What you should do: Please repeat the following rows, the part that opens with the line containing "Task: Visit the Avalanche ecosystem page" and closes with the line containing "Action: click(x=575, y=39)", both included.

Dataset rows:
╭──
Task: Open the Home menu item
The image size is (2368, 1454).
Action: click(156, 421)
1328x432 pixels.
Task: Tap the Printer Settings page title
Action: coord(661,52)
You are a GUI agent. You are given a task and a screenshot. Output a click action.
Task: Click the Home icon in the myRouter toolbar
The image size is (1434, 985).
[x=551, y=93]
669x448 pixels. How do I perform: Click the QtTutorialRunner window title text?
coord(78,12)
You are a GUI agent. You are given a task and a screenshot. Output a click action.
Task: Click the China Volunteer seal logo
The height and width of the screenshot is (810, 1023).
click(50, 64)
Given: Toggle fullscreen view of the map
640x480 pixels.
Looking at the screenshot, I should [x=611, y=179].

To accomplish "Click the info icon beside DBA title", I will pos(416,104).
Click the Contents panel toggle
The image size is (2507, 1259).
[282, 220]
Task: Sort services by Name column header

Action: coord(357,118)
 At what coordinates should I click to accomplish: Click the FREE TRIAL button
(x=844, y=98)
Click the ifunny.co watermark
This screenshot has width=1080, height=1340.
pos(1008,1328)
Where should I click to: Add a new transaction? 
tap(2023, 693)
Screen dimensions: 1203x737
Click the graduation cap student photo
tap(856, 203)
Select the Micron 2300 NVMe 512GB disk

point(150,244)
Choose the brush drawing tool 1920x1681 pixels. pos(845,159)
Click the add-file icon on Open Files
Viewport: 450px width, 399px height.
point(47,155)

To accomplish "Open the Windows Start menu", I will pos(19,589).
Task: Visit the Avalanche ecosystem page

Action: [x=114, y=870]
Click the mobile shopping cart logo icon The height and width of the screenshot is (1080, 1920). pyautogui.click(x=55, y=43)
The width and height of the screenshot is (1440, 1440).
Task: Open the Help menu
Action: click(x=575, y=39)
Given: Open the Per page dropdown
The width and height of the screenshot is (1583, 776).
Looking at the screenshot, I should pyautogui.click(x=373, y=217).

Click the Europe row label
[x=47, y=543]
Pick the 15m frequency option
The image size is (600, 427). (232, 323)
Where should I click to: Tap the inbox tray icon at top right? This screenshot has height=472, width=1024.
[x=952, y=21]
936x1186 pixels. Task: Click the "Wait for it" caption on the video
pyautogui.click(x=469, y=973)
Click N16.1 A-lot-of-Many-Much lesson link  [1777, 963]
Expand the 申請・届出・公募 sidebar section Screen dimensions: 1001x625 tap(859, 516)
╰──
Task solution:
Task: Visit the Avalanche ecosystem page

Action: [x=114, y=870]
Click the mobile shopping cart logo icon The height and width of the screenshot is (1080, 1920). pyautogui.click(x=55, y=43)
The width and height of the screenshot is (1440, 1440).
Task: Open the Help menu
Action: click(x=575, y=39)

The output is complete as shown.